▶ **What the task requires**: Copy out every line below, from the one containing "is (726, 1568)." down to the one containing "I will 958,287.", including both, with no changes.

▶ **Given data**:
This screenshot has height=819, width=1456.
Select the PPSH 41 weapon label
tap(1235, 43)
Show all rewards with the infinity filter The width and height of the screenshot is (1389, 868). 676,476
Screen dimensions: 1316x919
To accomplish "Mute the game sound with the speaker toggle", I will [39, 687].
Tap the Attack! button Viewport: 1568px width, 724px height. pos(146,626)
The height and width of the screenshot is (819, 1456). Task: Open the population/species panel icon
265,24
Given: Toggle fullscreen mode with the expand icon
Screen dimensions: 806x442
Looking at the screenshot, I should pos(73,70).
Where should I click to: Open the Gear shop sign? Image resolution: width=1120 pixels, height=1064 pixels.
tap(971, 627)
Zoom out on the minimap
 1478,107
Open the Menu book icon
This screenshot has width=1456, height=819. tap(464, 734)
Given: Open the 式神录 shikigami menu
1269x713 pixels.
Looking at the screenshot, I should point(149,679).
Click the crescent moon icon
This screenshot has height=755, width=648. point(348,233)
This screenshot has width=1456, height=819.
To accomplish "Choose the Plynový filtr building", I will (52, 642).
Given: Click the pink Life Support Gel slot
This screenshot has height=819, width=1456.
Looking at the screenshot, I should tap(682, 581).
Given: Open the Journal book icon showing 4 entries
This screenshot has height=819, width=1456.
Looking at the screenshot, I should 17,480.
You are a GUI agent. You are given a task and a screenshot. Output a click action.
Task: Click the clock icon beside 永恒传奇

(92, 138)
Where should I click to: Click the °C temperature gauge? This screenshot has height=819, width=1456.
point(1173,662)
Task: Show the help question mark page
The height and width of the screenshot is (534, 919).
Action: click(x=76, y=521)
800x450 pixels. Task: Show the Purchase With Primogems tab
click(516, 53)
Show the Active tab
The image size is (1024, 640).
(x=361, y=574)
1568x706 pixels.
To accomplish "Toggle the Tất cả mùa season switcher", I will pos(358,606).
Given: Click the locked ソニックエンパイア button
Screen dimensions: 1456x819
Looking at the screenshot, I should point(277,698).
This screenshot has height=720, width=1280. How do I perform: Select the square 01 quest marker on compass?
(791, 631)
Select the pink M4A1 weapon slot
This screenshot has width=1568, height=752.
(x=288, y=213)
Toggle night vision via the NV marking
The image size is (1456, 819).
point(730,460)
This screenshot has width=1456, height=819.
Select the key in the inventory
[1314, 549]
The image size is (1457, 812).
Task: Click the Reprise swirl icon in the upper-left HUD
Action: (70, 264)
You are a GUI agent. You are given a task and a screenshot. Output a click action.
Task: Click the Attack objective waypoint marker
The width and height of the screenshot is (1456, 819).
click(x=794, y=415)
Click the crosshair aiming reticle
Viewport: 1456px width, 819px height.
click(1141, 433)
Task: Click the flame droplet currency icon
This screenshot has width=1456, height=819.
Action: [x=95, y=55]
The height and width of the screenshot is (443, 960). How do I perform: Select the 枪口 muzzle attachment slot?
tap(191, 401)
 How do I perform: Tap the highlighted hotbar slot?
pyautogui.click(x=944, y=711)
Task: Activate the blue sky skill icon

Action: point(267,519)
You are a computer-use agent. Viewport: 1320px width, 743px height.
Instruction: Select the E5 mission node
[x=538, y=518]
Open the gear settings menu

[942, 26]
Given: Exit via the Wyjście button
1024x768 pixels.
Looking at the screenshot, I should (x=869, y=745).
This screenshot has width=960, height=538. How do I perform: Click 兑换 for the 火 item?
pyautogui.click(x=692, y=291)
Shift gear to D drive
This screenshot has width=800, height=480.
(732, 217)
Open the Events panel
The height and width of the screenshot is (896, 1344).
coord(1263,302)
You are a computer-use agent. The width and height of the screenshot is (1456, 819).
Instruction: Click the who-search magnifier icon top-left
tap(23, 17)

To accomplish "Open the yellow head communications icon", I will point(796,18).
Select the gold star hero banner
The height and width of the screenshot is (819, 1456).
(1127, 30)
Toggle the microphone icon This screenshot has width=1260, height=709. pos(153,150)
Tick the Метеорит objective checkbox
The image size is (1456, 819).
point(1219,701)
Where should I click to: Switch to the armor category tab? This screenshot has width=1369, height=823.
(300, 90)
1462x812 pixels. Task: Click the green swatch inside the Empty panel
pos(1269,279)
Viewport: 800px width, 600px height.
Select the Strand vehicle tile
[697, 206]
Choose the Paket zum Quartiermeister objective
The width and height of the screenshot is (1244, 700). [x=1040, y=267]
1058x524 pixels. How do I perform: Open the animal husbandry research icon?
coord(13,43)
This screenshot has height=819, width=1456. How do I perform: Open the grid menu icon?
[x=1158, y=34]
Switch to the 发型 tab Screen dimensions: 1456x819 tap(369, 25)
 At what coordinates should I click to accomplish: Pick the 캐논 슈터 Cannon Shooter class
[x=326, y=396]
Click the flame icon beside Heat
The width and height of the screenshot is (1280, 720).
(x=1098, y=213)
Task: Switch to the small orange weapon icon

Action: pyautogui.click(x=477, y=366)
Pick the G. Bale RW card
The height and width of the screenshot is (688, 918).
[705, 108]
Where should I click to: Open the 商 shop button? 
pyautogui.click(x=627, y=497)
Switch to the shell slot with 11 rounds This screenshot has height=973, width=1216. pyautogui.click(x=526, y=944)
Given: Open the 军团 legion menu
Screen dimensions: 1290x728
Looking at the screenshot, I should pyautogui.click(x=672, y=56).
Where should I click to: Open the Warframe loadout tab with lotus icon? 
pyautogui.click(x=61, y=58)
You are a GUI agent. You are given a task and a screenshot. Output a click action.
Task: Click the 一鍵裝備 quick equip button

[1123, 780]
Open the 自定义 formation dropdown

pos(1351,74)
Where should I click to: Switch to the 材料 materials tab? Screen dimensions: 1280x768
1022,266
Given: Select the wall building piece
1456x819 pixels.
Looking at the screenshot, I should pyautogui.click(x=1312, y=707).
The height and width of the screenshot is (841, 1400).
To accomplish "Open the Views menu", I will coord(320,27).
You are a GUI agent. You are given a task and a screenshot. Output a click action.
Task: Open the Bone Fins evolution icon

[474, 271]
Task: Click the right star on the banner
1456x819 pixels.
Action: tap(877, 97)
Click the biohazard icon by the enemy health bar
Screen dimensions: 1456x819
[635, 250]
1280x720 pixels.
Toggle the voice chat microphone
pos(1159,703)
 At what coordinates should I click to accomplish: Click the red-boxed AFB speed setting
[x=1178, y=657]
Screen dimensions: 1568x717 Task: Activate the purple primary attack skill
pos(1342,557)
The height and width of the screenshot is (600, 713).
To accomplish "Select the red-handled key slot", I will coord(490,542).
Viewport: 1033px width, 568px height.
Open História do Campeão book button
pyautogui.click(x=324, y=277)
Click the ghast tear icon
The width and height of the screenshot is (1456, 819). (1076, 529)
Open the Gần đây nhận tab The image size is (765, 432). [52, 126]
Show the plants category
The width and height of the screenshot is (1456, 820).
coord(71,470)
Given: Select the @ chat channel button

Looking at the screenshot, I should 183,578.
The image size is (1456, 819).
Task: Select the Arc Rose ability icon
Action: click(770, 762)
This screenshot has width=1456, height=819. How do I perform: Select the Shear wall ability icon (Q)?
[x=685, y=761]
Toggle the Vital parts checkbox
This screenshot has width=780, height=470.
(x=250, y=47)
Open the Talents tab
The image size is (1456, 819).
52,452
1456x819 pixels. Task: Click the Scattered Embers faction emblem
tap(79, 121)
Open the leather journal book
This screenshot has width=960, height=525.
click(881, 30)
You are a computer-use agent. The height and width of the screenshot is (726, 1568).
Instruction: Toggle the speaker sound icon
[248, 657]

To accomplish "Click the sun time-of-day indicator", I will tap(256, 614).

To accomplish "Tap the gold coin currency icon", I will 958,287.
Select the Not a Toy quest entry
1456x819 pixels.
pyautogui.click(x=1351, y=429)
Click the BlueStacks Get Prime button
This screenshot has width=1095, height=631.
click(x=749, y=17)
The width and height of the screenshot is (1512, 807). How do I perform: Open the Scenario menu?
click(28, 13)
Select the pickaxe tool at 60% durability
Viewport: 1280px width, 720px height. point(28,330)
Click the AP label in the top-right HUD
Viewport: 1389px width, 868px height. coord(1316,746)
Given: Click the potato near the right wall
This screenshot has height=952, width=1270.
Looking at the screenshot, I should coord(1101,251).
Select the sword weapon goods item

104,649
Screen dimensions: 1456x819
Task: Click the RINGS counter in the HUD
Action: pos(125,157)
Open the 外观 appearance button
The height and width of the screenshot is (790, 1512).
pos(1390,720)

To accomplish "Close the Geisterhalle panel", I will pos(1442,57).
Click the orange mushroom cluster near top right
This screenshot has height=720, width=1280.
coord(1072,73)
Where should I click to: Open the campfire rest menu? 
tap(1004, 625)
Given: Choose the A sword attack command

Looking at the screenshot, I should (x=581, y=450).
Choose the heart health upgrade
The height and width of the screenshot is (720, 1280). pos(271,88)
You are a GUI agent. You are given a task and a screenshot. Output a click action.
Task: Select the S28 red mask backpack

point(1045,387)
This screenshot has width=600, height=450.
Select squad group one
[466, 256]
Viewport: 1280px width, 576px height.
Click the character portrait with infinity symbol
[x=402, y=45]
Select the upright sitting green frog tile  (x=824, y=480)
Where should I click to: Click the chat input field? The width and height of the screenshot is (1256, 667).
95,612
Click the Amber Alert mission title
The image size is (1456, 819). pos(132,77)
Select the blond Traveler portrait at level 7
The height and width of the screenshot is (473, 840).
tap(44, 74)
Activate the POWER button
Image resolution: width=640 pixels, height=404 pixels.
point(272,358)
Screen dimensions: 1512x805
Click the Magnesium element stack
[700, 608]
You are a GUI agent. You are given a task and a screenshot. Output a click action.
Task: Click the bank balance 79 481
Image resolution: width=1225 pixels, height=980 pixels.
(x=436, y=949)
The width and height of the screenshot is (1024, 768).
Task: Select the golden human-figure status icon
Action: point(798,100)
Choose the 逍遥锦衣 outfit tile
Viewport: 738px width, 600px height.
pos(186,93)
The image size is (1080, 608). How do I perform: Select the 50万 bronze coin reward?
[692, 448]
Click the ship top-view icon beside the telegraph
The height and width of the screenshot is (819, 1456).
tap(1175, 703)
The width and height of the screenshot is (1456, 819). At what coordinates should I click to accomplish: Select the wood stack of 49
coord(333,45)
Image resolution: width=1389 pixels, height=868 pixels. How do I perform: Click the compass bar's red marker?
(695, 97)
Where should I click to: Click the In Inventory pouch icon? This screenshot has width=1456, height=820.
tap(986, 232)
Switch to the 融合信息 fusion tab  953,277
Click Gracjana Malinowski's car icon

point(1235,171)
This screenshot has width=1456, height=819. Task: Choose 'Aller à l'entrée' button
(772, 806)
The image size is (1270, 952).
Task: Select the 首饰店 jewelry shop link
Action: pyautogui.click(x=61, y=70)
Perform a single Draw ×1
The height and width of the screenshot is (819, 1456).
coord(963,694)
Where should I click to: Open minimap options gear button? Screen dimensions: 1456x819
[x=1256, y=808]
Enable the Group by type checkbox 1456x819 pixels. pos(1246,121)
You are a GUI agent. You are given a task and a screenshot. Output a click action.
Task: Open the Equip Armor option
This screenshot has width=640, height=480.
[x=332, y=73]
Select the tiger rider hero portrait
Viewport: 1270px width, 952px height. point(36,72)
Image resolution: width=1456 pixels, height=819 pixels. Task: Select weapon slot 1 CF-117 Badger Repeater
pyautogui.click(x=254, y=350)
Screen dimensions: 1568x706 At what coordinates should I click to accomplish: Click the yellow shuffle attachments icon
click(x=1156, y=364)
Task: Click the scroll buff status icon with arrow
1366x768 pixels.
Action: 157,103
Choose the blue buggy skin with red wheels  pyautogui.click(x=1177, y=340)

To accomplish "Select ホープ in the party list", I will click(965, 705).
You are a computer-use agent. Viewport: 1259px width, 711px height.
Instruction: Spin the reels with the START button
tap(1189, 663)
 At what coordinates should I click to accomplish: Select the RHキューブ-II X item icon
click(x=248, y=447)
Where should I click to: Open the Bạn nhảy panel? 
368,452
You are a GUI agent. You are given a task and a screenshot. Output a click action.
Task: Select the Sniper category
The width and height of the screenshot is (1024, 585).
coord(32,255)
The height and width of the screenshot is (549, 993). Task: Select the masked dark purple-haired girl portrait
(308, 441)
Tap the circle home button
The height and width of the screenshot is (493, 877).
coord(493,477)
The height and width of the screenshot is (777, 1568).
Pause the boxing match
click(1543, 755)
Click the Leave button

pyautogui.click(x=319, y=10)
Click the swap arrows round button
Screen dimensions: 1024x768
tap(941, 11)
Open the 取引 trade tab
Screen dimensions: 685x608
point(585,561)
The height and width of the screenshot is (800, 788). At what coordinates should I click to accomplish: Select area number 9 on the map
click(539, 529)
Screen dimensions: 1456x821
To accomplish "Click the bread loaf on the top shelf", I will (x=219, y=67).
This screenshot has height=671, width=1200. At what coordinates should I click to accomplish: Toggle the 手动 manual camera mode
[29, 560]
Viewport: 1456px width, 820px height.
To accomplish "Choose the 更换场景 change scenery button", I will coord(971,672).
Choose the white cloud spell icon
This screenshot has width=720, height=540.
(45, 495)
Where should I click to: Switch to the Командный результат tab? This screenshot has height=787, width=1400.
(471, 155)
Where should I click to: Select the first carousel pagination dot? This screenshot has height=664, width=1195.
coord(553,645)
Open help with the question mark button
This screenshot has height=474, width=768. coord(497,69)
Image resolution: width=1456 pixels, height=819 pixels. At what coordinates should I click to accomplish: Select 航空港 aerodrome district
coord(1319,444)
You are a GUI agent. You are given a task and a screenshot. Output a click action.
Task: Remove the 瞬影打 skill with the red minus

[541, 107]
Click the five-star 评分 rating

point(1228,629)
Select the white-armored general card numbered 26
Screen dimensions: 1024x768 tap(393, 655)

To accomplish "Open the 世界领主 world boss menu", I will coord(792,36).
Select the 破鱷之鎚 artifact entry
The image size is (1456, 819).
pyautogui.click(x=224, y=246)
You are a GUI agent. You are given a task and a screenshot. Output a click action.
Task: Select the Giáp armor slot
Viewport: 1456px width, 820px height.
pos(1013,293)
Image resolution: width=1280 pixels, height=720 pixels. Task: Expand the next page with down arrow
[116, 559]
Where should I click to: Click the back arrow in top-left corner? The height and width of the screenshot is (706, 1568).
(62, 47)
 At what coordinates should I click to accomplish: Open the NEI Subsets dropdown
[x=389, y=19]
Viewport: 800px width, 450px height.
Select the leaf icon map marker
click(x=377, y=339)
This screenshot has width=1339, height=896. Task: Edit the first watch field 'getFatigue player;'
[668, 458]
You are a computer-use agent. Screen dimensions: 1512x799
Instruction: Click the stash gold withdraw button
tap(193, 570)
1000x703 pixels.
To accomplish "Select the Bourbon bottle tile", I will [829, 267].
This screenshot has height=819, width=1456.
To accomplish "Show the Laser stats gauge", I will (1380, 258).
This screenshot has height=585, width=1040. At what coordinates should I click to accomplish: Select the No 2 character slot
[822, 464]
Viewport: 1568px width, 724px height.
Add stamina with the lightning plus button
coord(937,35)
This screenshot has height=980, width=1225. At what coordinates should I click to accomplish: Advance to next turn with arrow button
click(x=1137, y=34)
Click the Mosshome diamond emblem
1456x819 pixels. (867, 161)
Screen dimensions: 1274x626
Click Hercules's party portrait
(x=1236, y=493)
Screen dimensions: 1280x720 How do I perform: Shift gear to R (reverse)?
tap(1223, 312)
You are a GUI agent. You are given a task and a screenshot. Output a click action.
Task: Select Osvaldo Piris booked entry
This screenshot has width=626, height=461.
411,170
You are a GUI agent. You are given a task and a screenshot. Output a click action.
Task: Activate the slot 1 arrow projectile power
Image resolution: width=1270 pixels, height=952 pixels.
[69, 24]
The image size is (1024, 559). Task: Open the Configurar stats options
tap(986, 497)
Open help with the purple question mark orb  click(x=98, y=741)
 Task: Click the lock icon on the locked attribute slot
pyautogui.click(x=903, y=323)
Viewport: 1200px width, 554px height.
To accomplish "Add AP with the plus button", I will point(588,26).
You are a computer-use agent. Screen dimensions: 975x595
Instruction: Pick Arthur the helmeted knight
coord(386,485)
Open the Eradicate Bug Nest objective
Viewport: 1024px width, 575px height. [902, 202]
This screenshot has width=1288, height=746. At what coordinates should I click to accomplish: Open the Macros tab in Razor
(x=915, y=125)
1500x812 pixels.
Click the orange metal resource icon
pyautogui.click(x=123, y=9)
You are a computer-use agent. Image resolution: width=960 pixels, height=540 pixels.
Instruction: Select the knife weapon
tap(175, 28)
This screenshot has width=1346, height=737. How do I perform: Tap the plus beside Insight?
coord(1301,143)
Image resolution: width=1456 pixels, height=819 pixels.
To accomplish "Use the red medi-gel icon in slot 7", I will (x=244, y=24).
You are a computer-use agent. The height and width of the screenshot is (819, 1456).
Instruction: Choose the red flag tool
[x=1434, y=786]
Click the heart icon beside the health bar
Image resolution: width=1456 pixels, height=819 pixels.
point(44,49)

▶ **Exercise output**:
You are a computer-use agent. The height and width of the screenshot is (726, 1568).
Instruction: Toggle the speaker sound icon
[248, 657]

To accomplish "Click the sun time-of-day indicator", I will tap(256, 614).

To accomplish "Tap the gold coin currency icon", I will 958,287.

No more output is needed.